* start Data in this exercise *

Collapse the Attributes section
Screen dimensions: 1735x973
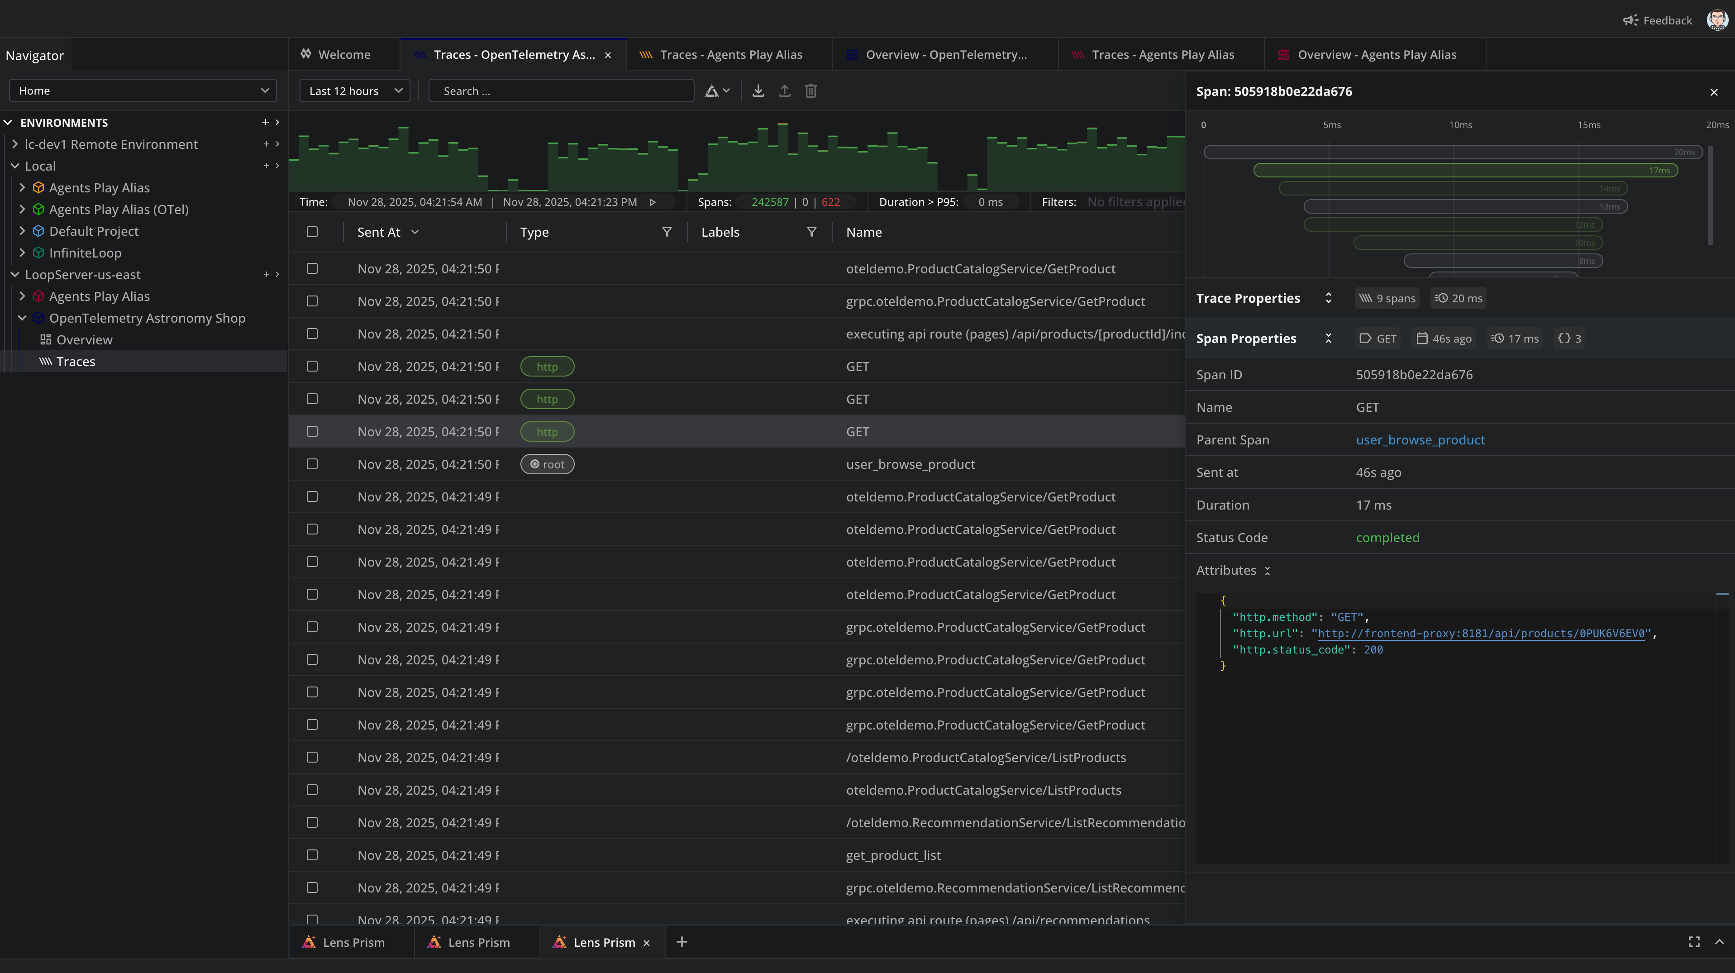[x=1267, y=570]
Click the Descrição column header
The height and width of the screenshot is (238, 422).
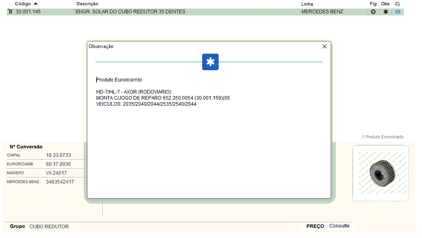point(87,4)
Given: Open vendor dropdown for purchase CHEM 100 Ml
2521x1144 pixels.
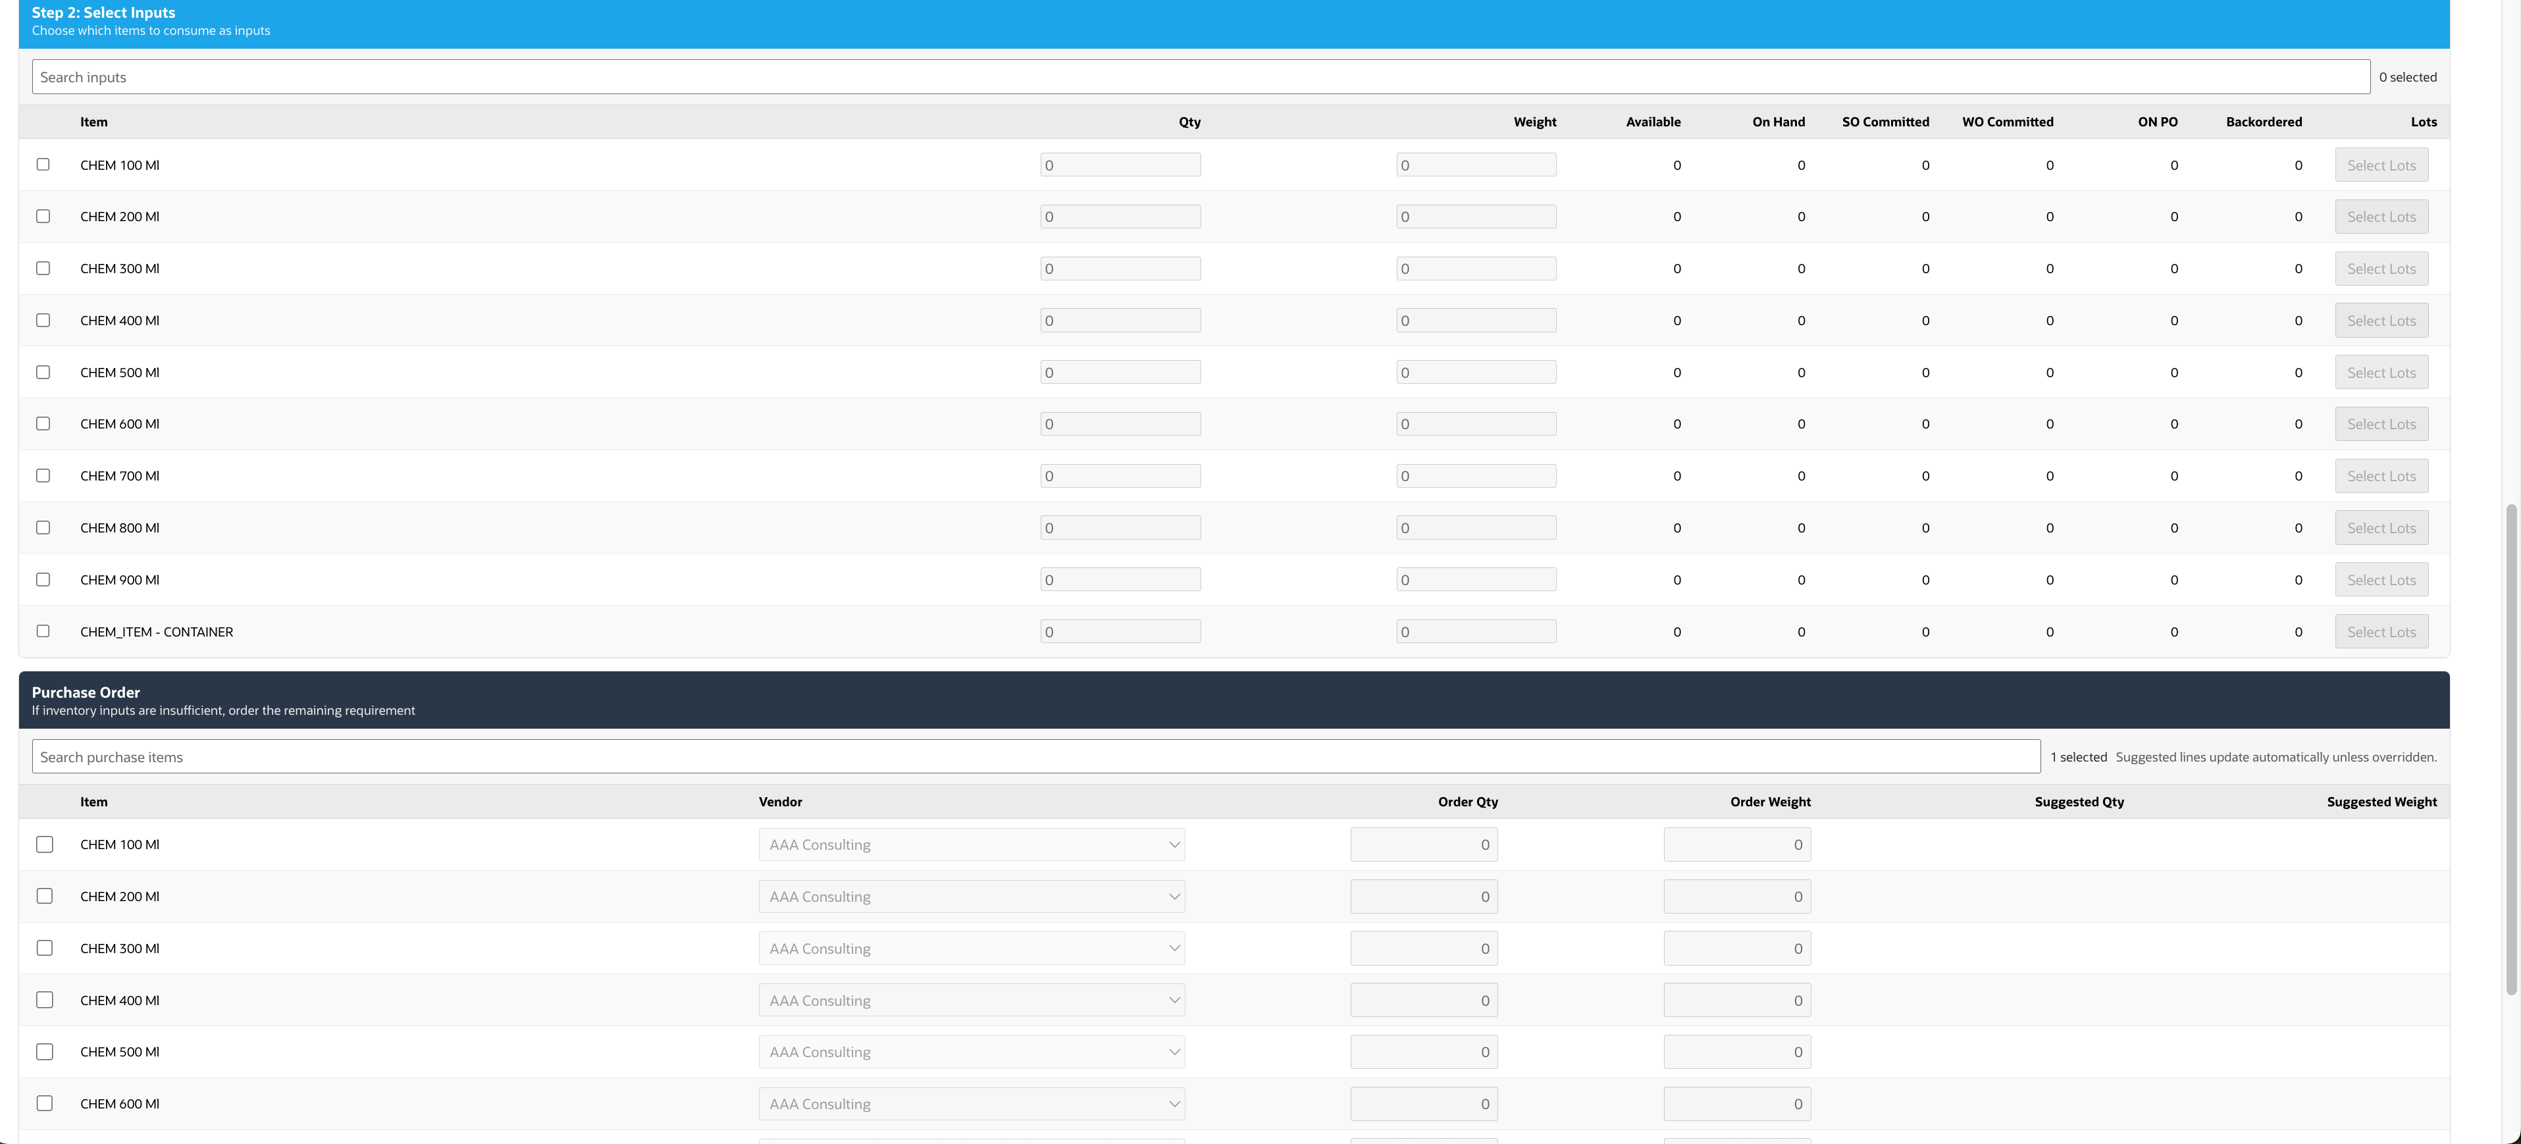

* end Data in this exercise *

- _Directions_
Please change "column header" to "column heading" throughout the records above and write them out again with nothing else altered. Leave the pictures out of your answer.

- _Final result_
Collapse the Attributes section
Screen dimensions: 1735x973
[x=1267, y=570]
Click the Descrição column heading
The height and width of the screenshot is (238, 422).
point(87,4)
Given: Open vendor dropdown for purchase CHEM 100 Ml
2521x1144 pixels.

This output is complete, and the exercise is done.